## Instructions for the task
Please find all lines in the data that hold the string "computer" and copy them.

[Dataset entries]
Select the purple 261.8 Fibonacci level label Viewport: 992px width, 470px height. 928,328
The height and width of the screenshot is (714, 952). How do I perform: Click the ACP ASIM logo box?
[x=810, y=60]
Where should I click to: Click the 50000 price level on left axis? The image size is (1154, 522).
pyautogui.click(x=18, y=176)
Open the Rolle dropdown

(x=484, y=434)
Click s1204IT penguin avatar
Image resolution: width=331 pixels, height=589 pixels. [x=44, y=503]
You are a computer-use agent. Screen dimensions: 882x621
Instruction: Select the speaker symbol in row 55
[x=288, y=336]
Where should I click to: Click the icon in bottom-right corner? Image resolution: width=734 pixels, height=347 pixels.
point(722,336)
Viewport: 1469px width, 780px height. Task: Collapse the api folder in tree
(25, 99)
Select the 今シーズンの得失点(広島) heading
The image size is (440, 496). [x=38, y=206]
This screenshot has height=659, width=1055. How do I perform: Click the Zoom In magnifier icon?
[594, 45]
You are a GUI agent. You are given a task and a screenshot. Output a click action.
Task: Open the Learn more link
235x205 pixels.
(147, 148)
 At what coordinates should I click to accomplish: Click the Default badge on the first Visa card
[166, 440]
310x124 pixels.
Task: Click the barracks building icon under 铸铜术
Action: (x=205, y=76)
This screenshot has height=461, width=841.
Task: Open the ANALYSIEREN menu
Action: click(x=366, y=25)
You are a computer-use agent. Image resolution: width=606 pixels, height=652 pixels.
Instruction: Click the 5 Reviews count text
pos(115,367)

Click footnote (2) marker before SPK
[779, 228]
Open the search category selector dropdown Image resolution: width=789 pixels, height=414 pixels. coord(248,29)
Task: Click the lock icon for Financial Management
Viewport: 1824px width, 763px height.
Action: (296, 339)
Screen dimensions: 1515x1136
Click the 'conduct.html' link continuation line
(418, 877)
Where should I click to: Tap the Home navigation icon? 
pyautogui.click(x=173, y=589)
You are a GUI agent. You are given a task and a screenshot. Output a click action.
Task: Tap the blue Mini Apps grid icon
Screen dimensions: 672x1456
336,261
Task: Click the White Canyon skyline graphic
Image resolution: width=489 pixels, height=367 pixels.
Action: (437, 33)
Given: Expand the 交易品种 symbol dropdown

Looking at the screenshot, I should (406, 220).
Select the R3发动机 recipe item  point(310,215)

## Exercise output
You are a computer-use agent. Screen dimensions: 882x621
You are a computer-use agent. Image resolution: width=606 pixels, height=652 pixels.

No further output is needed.